Segment Open

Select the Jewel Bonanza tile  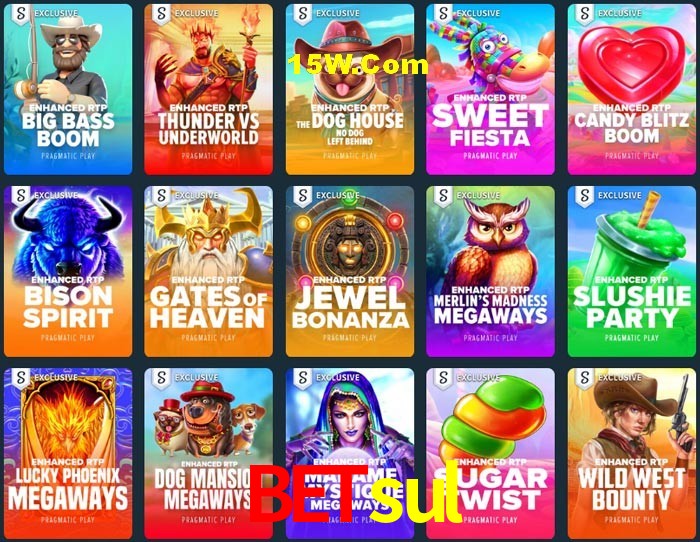tap(350, 271)
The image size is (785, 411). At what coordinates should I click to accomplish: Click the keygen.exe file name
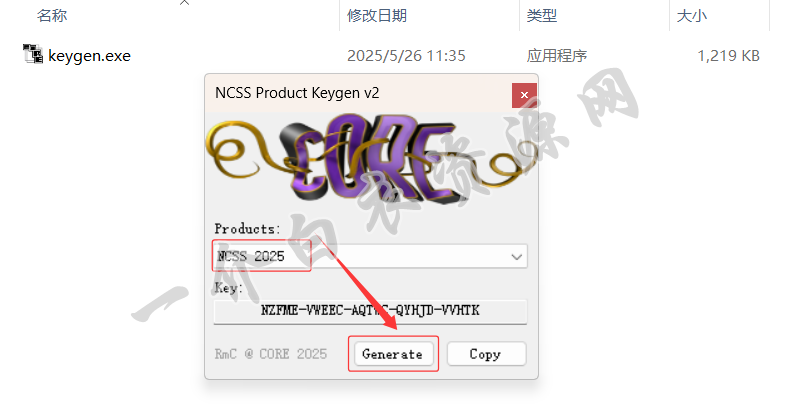pos(89,56)
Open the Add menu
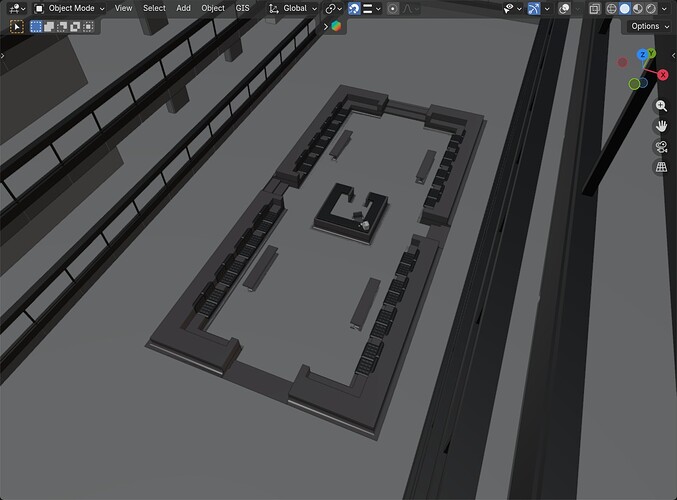Screen dimensions: 677x500 pyautogui.click(x=183, y=8)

Segment Closed

**Aim of the task**
Retype, exactly as written, each line from the one containing "The image size" through the end of the data above, and leave out every picture.

**Reply**
The image size is (785, 411). At what coordinates should I click to accomplish: Click the keygen.exe file name
pos(89,56)
Open the Add menu
Screen dimensions: 677x500 pyautogui.click(x=183, y=8)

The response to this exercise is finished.